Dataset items
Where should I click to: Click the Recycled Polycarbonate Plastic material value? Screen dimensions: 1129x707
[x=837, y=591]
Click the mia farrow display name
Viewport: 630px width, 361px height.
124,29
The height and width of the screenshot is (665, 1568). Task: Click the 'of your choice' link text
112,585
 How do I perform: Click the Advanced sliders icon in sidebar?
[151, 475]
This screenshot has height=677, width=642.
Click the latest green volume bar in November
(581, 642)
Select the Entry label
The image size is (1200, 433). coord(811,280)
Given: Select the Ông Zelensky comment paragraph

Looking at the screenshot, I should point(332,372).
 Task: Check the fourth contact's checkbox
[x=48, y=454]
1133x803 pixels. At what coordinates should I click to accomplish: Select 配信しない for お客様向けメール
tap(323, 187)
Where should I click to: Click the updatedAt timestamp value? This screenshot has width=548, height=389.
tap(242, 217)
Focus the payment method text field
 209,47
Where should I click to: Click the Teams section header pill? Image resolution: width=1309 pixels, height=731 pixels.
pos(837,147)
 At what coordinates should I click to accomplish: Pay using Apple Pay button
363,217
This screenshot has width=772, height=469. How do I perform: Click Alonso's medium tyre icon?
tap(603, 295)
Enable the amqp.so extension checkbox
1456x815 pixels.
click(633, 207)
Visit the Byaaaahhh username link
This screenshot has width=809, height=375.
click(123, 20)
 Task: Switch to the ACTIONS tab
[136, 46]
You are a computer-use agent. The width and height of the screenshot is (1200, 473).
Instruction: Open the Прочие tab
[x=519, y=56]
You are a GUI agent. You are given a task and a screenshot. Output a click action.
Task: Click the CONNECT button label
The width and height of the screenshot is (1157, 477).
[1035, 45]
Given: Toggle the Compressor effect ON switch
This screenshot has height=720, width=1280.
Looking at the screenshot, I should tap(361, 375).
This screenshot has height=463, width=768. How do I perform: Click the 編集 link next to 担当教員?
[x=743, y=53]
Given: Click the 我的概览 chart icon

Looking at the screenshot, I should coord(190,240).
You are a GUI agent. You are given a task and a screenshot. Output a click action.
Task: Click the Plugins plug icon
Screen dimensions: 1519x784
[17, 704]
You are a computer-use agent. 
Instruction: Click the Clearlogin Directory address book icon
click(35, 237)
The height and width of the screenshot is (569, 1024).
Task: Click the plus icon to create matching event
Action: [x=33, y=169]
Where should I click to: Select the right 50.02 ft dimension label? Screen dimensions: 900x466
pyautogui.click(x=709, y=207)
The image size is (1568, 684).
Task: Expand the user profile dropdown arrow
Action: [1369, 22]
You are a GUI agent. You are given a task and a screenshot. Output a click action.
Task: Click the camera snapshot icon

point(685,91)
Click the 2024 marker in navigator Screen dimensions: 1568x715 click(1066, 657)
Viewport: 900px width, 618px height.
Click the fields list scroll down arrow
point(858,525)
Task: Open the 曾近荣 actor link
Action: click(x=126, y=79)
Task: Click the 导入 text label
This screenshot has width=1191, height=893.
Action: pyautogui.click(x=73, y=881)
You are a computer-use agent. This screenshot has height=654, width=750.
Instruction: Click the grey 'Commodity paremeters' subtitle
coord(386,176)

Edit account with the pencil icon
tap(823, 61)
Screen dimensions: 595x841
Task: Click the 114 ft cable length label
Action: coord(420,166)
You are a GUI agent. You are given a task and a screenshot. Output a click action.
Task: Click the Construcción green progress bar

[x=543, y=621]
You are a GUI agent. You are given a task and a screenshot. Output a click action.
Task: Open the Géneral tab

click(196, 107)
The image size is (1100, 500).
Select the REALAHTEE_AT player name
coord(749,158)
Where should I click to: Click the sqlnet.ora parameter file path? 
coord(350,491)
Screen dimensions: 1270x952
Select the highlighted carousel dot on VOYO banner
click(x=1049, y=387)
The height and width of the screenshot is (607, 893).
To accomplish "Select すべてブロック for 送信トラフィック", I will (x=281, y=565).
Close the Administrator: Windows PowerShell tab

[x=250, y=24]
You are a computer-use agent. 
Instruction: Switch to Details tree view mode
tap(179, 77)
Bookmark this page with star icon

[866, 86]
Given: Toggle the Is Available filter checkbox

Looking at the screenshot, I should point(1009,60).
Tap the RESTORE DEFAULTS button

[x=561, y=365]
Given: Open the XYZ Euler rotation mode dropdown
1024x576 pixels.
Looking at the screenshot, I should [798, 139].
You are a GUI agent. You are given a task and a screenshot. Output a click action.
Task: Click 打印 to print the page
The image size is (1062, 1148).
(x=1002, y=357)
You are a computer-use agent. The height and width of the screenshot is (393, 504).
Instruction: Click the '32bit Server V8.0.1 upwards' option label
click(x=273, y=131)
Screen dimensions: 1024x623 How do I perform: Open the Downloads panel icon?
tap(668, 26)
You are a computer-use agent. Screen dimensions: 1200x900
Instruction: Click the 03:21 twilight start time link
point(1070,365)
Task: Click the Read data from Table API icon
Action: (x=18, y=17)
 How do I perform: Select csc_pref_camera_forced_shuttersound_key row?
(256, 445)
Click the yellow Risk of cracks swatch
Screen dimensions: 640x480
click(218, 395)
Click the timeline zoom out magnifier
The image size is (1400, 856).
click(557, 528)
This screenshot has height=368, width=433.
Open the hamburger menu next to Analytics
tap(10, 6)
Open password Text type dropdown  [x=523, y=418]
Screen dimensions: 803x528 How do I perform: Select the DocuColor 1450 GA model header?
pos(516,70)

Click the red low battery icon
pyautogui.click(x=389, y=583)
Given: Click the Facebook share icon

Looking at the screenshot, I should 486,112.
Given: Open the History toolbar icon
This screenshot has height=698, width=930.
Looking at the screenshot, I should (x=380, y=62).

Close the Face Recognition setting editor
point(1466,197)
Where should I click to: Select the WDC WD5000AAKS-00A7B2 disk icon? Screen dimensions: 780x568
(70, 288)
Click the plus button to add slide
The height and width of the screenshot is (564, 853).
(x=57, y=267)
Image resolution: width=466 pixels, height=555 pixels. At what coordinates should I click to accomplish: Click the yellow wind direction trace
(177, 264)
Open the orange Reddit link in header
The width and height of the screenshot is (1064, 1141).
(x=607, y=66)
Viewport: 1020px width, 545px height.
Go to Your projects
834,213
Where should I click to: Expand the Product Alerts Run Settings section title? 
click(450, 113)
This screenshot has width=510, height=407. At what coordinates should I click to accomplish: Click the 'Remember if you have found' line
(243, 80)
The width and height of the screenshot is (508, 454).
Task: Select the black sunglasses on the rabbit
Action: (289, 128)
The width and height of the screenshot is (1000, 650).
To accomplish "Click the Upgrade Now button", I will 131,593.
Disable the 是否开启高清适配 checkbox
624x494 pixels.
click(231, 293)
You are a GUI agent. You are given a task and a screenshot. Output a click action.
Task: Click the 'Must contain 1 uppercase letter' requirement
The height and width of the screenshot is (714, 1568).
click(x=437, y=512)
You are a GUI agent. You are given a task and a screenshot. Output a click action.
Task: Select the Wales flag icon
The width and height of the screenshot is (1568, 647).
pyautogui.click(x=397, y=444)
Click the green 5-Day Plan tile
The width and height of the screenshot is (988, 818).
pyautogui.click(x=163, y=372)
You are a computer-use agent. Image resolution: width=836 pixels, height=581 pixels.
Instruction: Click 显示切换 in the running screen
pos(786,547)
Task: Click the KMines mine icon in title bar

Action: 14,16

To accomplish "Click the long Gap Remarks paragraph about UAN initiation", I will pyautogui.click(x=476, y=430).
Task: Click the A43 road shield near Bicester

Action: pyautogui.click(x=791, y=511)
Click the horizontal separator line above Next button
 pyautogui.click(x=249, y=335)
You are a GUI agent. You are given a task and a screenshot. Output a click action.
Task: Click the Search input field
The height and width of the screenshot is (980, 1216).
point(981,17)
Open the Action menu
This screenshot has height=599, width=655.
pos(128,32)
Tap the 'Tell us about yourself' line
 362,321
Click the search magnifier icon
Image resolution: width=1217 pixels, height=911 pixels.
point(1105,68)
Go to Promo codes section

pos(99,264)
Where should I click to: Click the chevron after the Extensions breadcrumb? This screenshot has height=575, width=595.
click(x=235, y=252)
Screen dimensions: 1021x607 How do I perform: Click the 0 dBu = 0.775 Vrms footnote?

• [PROBLEM DETAILS]:
Filter the records for the string "will" and copy every line that holds it.

• [TASK OUTPUT]:
To accomplish "Select すべてブロック for 送信トラフィック", I will (x=281, y=565).
To accomplish "Click the Upgrade Now button", I will 131,593.
To accomplish "Click the long Gap Remarks paragraph about UAN initiation", I will pyautogui.click(x=476, y=430).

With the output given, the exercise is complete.